The only thing that keeps this episode from achieving elite status is the less than satisfying circumstances wherein season one of "Lost in Space" meets up with its season three counterpart. In the episode "The Reluctant Stowaway", Dr. Smith, the robot, and the personnel of Alpha Control were all portrayed in straight-arrow, deadly serious fashion. However, "Lost in Space" had changed radically since then. Because of this, by season three, even the best episodes couldn't avoid elements of silliness. Thus, the scenes back on Earth in "Time Merchant" are a little disappointing. Byron Morrow's "General Squires" is not nearly as impressive as Hal Torrey's unnamed General was in "Stowaway" was, while Hoke Howell's "Sgt. Roger" was nothing more than a Barney Fife-type goofball. Alpha Control looks a little cheesy as a result.
Also, the big change in Dr. Smith since the show debuted is painfully evident when you view his Alpha Control scenes in "Time Merchant". I wish Smith had been portrayed in less comical fashion in this episode.
Overall, "The Time Merchant" is interesting and exciting. I consider it to be one of season three's top episodes.
Chilling, thrilling, engaging, enthralling, intellectually stimulating (or as much as LiS would dare allow a viewer to be), this one is great stuff.

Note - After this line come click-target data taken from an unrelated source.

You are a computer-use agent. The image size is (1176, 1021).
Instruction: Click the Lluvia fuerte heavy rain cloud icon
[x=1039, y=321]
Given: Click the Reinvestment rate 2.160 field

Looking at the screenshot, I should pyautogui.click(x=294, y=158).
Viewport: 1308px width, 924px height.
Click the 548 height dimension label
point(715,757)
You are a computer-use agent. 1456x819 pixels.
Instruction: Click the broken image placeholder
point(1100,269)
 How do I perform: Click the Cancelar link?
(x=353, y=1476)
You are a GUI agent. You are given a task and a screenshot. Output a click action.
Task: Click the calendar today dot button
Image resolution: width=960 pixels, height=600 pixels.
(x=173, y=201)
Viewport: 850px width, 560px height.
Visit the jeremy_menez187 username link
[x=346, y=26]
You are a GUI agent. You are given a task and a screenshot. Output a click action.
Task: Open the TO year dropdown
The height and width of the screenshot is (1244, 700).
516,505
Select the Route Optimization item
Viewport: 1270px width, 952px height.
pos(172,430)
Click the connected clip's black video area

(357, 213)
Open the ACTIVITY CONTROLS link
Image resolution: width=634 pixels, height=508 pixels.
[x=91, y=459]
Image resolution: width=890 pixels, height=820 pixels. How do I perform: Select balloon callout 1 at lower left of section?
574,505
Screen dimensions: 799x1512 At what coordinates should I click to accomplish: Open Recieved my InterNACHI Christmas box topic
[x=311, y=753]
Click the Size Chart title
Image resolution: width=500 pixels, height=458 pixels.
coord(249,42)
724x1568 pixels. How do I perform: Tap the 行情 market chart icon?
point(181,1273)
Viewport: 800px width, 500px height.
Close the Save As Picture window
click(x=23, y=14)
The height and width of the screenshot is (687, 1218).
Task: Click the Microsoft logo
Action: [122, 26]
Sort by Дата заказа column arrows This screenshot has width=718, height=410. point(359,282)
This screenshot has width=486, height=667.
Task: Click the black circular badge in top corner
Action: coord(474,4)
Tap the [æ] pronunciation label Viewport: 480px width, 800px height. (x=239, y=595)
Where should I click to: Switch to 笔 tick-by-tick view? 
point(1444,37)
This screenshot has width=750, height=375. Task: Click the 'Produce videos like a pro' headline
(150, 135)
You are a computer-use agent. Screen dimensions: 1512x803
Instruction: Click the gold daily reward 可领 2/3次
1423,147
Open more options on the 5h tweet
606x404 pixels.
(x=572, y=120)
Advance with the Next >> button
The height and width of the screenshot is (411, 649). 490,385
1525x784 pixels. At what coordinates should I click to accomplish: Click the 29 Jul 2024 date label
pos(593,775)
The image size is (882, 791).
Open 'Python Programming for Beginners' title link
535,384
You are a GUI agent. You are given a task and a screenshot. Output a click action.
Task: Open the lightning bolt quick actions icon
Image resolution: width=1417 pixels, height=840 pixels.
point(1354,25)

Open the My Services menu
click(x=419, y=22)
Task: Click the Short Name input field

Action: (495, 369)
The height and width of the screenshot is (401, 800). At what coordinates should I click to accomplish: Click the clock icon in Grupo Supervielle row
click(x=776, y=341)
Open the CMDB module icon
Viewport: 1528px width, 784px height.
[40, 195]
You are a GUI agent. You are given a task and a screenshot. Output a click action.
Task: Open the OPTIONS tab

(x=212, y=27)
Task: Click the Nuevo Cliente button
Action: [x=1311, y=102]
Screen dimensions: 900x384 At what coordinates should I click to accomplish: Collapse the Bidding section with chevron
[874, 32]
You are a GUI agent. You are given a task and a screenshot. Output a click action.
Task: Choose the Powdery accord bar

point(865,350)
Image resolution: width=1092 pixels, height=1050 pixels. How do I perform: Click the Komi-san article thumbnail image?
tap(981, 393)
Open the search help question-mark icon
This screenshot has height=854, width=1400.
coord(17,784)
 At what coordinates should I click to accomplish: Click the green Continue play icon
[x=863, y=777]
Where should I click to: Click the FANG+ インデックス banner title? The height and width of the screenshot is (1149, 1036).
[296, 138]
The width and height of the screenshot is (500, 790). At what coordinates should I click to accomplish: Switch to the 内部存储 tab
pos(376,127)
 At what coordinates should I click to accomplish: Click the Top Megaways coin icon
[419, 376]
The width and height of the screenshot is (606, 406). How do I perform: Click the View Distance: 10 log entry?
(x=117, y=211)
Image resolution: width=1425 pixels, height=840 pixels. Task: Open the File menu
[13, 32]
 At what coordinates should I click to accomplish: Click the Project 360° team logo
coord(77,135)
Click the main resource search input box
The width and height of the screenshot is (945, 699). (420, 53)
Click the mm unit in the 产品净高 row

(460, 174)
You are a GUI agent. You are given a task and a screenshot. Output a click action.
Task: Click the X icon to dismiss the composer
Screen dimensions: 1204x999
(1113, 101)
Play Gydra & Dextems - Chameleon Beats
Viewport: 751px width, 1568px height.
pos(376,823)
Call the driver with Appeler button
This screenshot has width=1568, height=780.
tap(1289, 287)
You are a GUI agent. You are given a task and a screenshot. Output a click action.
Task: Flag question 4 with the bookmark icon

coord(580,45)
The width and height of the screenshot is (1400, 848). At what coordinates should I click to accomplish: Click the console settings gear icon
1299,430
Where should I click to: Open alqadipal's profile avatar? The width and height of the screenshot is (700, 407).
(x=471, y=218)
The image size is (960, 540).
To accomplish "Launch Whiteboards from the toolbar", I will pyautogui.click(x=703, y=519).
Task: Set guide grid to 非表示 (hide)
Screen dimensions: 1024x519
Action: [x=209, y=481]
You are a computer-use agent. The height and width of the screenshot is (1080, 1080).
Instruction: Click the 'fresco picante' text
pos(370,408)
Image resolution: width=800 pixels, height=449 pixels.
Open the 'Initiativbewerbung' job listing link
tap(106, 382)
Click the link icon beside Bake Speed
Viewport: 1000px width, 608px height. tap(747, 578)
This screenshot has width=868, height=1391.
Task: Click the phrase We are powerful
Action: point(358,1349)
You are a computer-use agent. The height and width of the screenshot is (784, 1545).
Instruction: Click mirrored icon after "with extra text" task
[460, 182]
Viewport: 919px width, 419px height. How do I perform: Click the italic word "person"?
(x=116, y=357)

The usual LiS-oriented logic gaffes exist, but they aren't many (only one really) and the concept is so well used I'm more than determined to readily forgive it. (they DO mention the Robot being in the room despite having moved it half an hour prior to, but where is the original Dr Smith then? Not being chased by the future-era Smith, who's too busy eating quite the breakfast to be concerned...)
There is also a terrific revelation in this one, as to what would happen if Dr Smith never boarded the Jupiter II. This turning point may also be why the Robinson family keeps Dr Smith around in later stories when, by that time, even they might be tempted to jettison him into space for good.